- _ESTRATTO DELLA PAGINA_:
Lacreme ‘e cundannate è forse la canzone più completa in ricordo di Ferdinando Nicola Sacco e Bartolomeo Vanzetti per la pena di morte comminata ai danni dei due emigrati italiani in America, dopo una accusa inesistente ed un processo farsa, dall’artista Gilda Mignonette. La loro unica colpa è stata quella di fuggire verso il sogno americano, lontano dalla povertà.
Così si incammina “Santa Lucia Luntana – Gilda Mignonette: la regina degli emigranti” di Peppe Licciardi (prefazione di Gianni Cesarini – Edizioni MEA – pagg. 150). Maggio 1953, l’ultimo spettacolo musicale di Gilda per gli italiani d’America, gli emigranti, costretta su una sedia a rotelle per essere caduta qualche mese prima su un marciapiede di Fulton Street a Manhattan, mentre faceva shopping.
Un addio lungo, sofferto e sentito, dal pubblico quanto da Gilda, già provata dalla malattia, che rilasciò lacrime, emozioni vere, sentimenti laceranti. Circa centomila persone, molte delle quali fuori, su strada ad accontentarsi solo di sentire la voce dagli altoparlanti posizionati appositamente per non poterla osservare su un palco luccicante, perché senza biglietto. Sold out si direbbe oggi.
“E’ l’ultima volta che c’incontriamo, l’ultima volta che canto per voi. Ho deciso di ritirarmi, voglio tornare a Napoli, nella mia ma anche nella vostra amata terra… a voi italiani che restate qui in America, ve’ lasso ‘o core mio, ‘nu vaso e il ricordo di una donna che vi ha sempre amato come voi tutti avete amato.”
Negli ultimi dodici giorni di navigazione per tornare nella sua Napoli, nella mente di Gilda riaffiorano ricordi, sogni di una vita che fu, accadimenti, circostanze, vissuti. Uno dei tanti, la Piedigrotta del 1927. Già regina incontrastata della canzone napoletana, la Mignonette catturava le prime pagine tirate giorni e giorni prima dell’evento tra i più attesi dell’anno all’ombra del Vesuvio.
Nel suo ultimo viaggio Gilda deve misurarsi anche con la presenza di un anziano gangster americano, tale Don Ignazio Dragna, verso il quale la Mignonette aveva rifiutato di partecipare al matrimonio della figlia. Nel camerino la stessa sera in cui sposava la figlia di questi, l’emigrante napoletana trovò un abito di scena con un colpo di pistola all’altezza del cuore ed un bossolo avvolto con un chiaro messaggio mafioso:” certe cose vanno fatte”.
Ma Gilda non si scompose più di tanto, cambiò abito di scena come era suo solito fare e di nuovo tra il pubblico a cantare a squarciagola. Ma lo spettacolo dovette, per forza maggiore, interrompersi per uno spiacevole episodio. Un altro avvertimento del gangster rifiutato artisticamente dalla soubrette napoletana emigrata. Uno dei tanti e nemmeno il più leggero. Le pressioni della mafia americana su di lei si facevano sempre più veementi.

- _DATI MOSTRATI_:
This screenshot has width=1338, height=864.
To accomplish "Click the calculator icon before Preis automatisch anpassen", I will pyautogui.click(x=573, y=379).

- _OBIETTIVO_: Nell'estratto della pagina, dove era caduta Gilda qualche mese prima dell'ultimo spettacolo del maggio 1953? Rispondi in poche parole, per favore.

- _SOLUZIONE_: Su un marciapiede di Fulton Street, a Manhattan.